**Study text:**
↓
Development Update - June 21, 2026

Fairese LLC
Fairese LLC June 21, 2026
Development Update - June 21, 2026

Mignori is getting very close to release.

In our May development update, we mentioned that we were waiting for WWDC before making final release decisions. After evaluating the current state of the app and the platform direction, the decision has been made: Mignori will target iOS 26 devices instead of waiting for iOS 27.

Even if iOS 27 were to be released before Mignori ships, iOS 26 may still remain supported. That is not a final promise yet, but it is the direction we are currently leaning toward. We do not want to hold the app back longer than necessary if the current iOS 26 foundation already supports the experience Mignori needs.

iCloud Sync Update

The other major update is about iCloud Sync.

Over the past several weeks, we have done a lot of testing around iCloud sync and the underlying CloudKit infrastructure. The conclusion is that CloudKit is too strict for the kind of library Mignori manages, especially when dealing with large local collections.

CloudKit can work very well when an app’s data model fits its expectations. Mignori’s library system is more complicated than that. It has local files, metadata, tags, albums, collection state, derived indexes, and potentially very large libraries. Getting all of that to sync reliably across devices introduces too many edge cases.

The biggest concern is quality. We are not willing to ship a sync feature that creates strange bugs, duplicate records, inconsistent libraries, or, in the worst cases, data loss. iCloud’s limitations are not a good fit for Mignori’s library model right now, and continuing to force the feature in that direction would put user data at risk.

Mignori Library Files

We know many people want to use their Mignori libraries across more than one device. That need is real, and we are not ignoring it.

Instead of relying on iCloud Sync, we are now considering portable Mignori library files.

The idea is that your library could live in a file you control. You could store it on your computer, back it up manually, move it between devices, and open it in Mignori from any of your devices.

If you want to keep your Mignori library in a folder managed by a cloud storage provider, you can. If you prefer keeping everything only on local storage, you can do that too. We consider Mignori a good fit for power users, and we want to give those users control over where their libraries live and how they are backed up.

This approach is more manual than automatic iCloud Sync, but it gives users clearer ownership over their data and avoids the hidden sync behavior that has made CloudKit so difficult for this app.
↑
**Your instructions:** Copy the June 21, 2026 development update about Mignori word for word, from beginning to end.

**Recorded information:**
↓
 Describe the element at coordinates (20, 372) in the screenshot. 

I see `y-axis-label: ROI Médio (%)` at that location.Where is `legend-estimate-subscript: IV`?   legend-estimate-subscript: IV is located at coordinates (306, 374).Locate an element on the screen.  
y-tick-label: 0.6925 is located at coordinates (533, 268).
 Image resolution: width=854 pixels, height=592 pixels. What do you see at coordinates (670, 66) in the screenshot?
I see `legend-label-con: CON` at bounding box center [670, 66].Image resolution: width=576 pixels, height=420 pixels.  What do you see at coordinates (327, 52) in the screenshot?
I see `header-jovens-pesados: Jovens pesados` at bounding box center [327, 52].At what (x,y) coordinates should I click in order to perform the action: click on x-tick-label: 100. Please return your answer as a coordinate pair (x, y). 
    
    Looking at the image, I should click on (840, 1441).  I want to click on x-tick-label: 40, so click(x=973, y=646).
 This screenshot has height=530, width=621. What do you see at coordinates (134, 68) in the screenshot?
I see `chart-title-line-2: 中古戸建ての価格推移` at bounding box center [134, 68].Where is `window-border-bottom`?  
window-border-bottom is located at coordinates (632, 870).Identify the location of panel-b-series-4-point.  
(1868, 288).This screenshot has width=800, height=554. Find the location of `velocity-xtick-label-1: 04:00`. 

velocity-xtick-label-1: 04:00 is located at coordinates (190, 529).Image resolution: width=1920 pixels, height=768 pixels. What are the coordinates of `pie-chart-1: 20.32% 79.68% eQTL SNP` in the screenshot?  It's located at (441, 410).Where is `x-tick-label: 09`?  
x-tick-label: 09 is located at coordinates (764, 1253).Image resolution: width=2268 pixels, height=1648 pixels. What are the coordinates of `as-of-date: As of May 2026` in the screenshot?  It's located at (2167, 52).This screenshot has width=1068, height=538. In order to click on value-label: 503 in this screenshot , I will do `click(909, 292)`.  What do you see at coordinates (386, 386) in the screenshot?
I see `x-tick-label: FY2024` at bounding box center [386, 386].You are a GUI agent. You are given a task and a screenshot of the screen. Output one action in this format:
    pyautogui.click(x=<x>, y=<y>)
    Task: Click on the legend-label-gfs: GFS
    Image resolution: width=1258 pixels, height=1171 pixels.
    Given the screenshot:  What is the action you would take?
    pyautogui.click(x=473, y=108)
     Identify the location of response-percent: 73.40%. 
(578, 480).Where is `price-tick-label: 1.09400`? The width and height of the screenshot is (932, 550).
↑
**Solved exercise:**
Development Update - June 21, 2026

Fairese LLC
Fairese LLC June 21, 2026
Development Update - June 21, 2026

Mignori is getting very close to release.

In our May development update, we mentioned that we were waiting for WWDC before making final release decisions. After evaluating the current state of the app and the platform direction, the decision has been made: Mignori will target iOS 26 devices instead of waiting for iOS 27.

Even if iOS 27 were to be released before Mignori ships, iOS 26 may still remain supported. That is not a final promise yet, but it is the direction we are currently leaning toward. We do not want to hold the app back longer than necessary if the current iOS 26 foundation already supports the experience Mignori needs.

iCloud Sync Update

The other major update is about iCloud Sync.

Over the past several weeks, we have done a lot of testing around iCloud sync and the underlying CloudKit infrastructure. The conclusion is that CloudKit is too strict for the kind of library Mignori manages, especially when dealing with large local collections.

CloudKit can work very well when an app’s data model fits its expectations. Mignori’s library system is more complicated than that. It has local files, metadata, tags, albums, collection state, derived indexes, and potentially very large libraries. Getting all of that to sync reliably across devices introduces too many edge cases.

The biggest concern is quality. We are not willing to ship a sync feature that creates strange bugs, duplicate records, inconsistent libraries, or, in the worst cases, data loss. iCloud’s limitations are not a good fit for Mignori’s library model right now, and continuing to force the feature in that direction would put user data at risk.

Mignori Library Files

We know many people want to use their Mignori libraries across more than one device. That need is real, and we are not ignoring it.

Instead of relying on iCloud Sync, we are now considering portable Mignori library files.

The idea is that your library could live in a file you control. You could store it on your computer, back it up manually, move it between devices, and open it in Mignori from any of your devices.

If you want to keep your Mignori library in a folder managed by a cloud storage provider, you can. If you prefer keeping everything only on local storage, you can do that too. We consider Mignori a good fit for power users, and we want to give those users control over where their libraries live and how they are backed up.

This approach is more manual than automatic iCloud Sync, but it gives users clearer ownership over their data and avoids the hidden sync behavior that has made CloudKit so difficult for this app.